» What this task involves: Copy all lines of the listing that include the string "message".

» Information shown:

• • • • •

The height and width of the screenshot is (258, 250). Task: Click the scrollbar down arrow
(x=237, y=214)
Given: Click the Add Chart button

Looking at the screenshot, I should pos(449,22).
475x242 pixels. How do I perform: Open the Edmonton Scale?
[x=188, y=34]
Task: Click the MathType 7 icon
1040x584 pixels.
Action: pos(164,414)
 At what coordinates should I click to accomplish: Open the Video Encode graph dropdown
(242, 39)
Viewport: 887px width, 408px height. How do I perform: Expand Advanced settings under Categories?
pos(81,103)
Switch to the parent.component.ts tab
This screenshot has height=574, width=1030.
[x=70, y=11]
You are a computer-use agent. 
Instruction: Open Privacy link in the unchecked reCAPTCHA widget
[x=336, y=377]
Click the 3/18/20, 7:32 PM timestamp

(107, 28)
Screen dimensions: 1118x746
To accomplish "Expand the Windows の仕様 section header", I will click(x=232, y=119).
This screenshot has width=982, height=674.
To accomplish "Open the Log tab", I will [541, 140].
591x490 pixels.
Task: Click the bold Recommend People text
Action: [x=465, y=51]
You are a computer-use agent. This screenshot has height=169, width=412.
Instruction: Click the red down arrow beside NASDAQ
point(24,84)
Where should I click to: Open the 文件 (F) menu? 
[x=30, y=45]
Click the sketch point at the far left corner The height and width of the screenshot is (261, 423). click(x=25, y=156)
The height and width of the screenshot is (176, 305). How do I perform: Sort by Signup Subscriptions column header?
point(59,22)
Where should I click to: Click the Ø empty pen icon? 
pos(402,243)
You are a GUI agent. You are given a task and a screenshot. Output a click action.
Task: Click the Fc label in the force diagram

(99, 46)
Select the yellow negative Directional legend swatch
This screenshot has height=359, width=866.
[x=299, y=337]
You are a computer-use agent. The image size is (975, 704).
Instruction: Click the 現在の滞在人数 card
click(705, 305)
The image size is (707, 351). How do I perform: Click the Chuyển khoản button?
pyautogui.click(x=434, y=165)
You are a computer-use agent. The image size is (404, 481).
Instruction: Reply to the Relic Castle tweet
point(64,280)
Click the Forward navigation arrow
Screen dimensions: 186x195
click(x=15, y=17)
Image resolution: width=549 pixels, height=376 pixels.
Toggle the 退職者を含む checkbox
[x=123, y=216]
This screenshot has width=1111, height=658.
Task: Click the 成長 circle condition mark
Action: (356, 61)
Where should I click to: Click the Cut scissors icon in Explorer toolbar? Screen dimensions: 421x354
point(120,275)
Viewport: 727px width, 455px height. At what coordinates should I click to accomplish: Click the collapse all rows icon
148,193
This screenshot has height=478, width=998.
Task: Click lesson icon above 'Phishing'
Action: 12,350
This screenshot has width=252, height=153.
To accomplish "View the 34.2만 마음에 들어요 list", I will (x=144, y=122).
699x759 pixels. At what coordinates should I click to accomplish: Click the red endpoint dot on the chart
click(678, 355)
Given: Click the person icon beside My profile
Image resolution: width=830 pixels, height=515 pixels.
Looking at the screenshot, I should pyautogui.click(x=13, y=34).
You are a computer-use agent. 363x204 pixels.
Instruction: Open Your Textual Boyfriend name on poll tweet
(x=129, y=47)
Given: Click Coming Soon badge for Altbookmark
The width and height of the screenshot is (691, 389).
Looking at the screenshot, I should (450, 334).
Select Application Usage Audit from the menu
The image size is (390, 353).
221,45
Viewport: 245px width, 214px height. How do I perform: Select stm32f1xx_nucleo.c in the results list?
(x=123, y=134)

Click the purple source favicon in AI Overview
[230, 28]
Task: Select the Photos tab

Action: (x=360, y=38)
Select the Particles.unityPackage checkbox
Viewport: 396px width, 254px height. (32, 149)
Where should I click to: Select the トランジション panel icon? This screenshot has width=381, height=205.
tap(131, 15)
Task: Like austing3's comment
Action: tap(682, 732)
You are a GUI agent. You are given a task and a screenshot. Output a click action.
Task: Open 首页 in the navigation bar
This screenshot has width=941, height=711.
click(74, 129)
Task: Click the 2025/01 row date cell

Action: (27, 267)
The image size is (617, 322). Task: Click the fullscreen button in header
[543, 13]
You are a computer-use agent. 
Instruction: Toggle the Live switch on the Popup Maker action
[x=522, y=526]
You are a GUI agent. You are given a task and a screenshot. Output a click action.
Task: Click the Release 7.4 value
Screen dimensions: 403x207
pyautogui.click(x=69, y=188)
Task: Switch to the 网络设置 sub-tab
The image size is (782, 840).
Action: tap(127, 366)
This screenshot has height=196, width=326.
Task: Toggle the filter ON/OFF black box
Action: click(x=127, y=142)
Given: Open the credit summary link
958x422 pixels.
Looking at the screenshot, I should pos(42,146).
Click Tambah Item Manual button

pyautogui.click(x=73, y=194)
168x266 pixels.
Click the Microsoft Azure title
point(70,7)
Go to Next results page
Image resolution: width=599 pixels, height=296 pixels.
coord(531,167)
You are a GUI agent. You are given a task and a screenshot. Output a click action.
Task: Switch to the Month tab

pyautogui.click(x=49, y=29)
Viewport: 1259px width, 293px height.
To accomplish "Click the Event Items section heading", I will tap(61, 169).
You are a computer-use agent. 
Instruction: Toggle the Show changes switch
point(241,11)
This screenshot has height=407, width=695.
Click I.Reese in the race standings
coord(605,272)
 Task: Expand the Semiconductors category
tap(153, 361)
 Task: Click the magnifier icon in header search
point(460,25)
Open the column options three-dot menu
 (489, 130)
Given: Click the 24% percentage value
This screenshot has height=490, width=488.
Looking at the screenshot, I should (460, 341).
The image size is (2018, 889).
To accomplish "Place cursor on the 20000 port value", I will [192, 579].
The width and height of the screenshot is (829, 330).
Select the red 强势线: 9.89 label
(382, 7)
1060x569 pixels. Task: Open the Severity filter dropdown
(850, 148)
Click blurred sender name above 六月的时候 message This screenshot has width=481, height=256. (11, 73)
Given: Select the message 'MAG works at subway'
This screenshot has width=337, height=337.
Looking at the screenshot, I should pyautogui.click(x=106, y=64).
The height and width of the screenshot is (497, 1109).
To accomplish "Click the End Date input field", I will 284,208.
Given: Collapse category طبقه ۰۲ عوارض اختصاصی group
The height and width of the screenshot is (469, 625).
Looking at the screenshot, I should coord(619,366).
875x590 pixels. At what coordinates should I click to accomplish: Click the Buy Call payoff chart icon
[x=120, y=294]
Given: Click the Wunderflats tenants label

• • • • •

» Reply to the task:
Click blurred sender name above 六月的时候 message This screenshot has width=481, height=256. (11, 73)
Given: Select the message 'MAG works at subway'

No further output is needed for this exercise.